Some of it's discomfort with the actions themselves...and some is self-preservation, because Shavonne is a survivor, no matter how bad his life has gotten, and does not want to be bundled in as an accomplice. He struggles with whether he can possibly date or fall in love with someone like Lewellyn...but the problem is that he already has.
The part I find the most oddly refreshing about all of this is that Lewellyn is somehow both intensely obsessive but also respectful of Shavonne's boundaries. He explicitly says: yeah, I could take whatever I wanted from you, no matter what you said. But I wouldn't do that, because I'm not an animal.
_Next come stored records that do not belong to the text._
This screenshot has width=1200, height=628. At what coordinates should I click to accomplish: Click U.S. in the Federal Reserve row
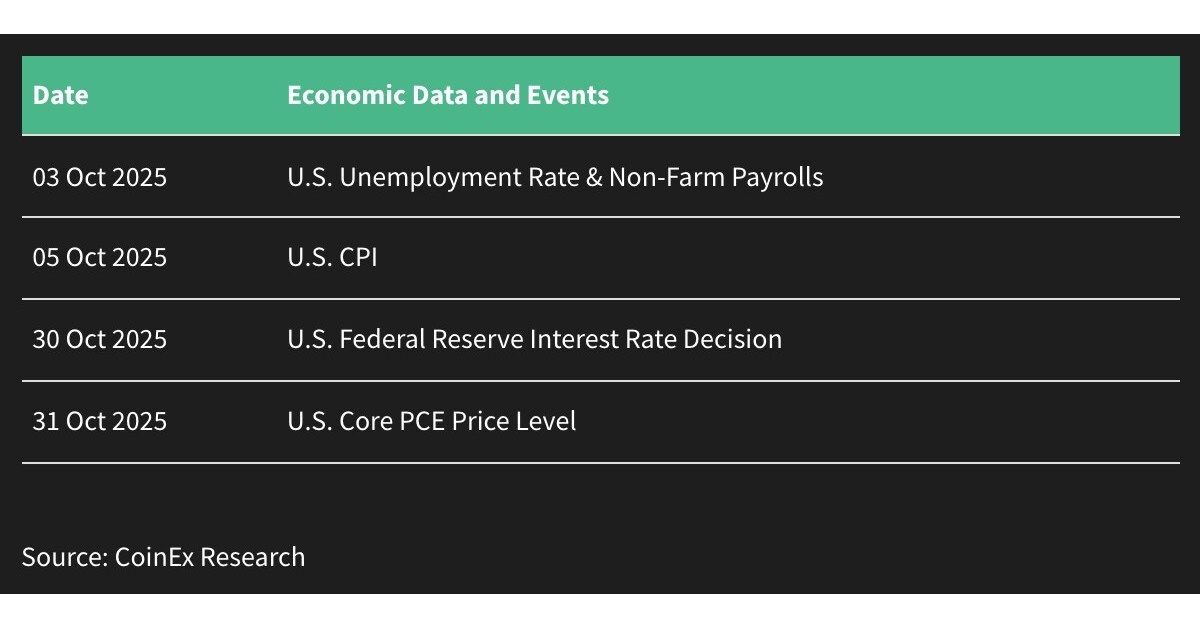pyautogui.click(x=309, y=339)
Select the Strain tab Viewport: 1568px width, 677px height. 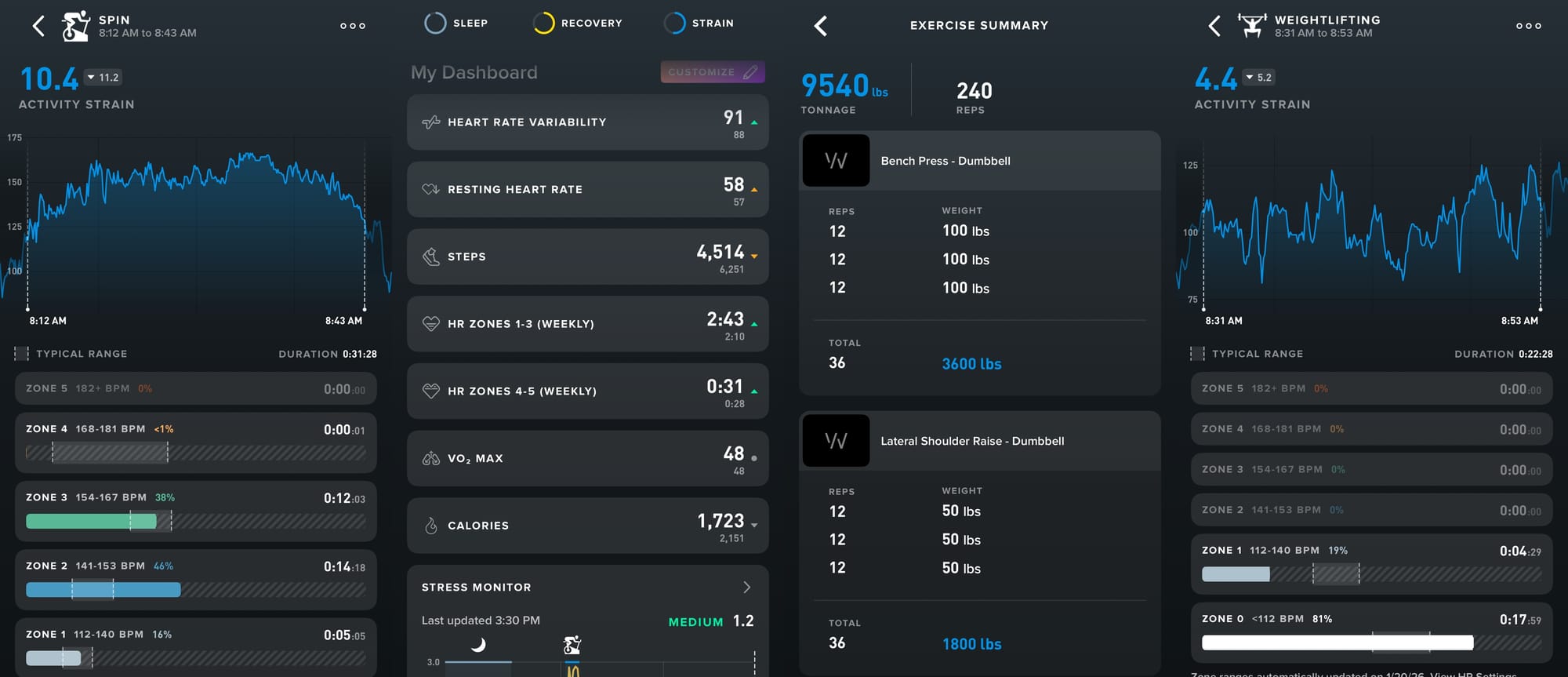tap(699, 23)
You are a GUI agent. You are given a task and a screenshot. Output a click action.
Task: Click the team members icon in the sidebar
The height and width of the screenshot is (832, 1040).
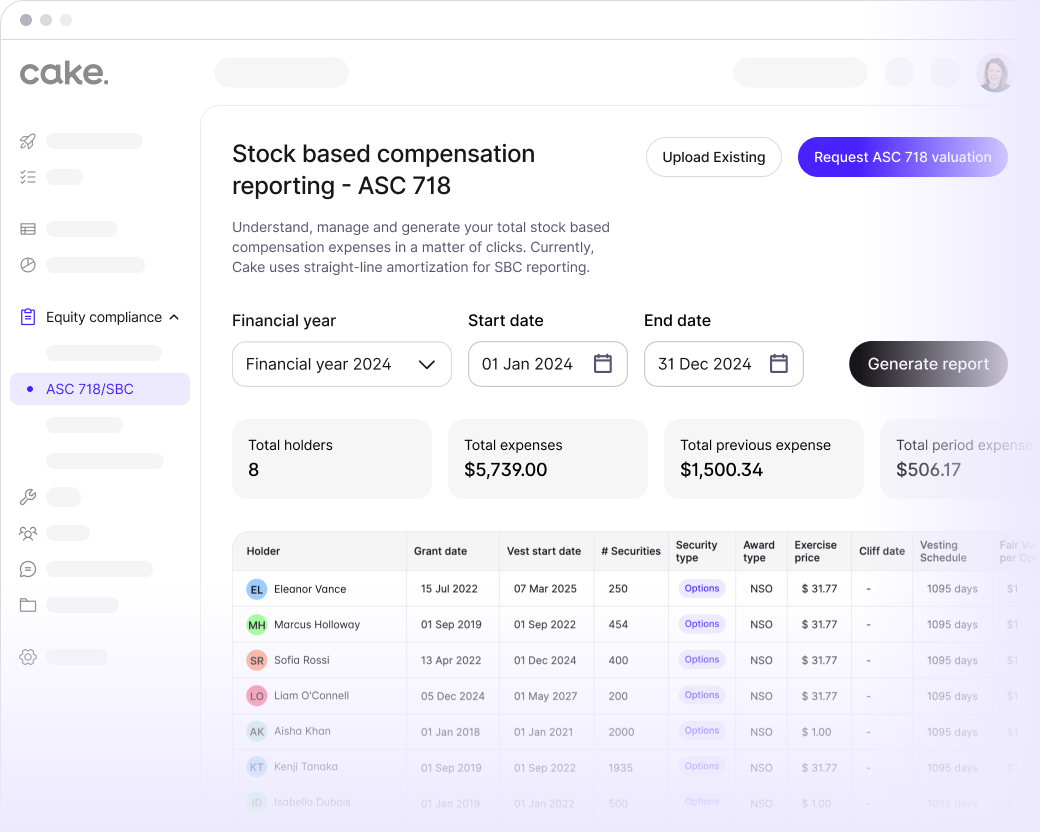[x=27, y=533]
Pretty basic behavior that...is not a particular rule of thumb for a lot of these BL relationships, including in a manga I just read and disliked earlier today.
So while Shavonne and I don't currently understand Lewellyn's moral compass or code of conduct, he is abiding by a certain set of rules he's set for himself. I'm interested to find out what those are.
There's also this weird part I didn't totally understand, but I think it must've been flashbacks to a point in their lives when the two of them knew each other - but Shavonne has somehow forgotten? Has his doctor "friend" been wiping his memories and brainwashing him this whole time?
It's incredibly disturbing to find out that Shavonne's only friend has spent the last eight years essentially controlling him, using his various boyfriends to spy on him. This most likely includes the handsome publisher who persistently shows up at his door and tells him his writing is incredible. I don't know what the game is here, but Shavonne appears to be some sort of strange experiment, and I'm not sure how much Lewellyn knows about it.
But for the first time in years, Shavonne has a boyfriend who would never betray him or be swayed by whatever bribery or threats had been employed against all the other exes.
August, the most recent ex whom we'd met in volume 1, turned out to be the stalker, spurred on by Fawkes. And the only letters Lewellyn had been writing Shavonne were those long, angsty love letters as the customer who wanted Shavonne to "edit them" for him.
I loved the letter Lewellyn wrote the night Shavonne rejected him. His love is so palpable and genuine. I want to find out more about it, and him.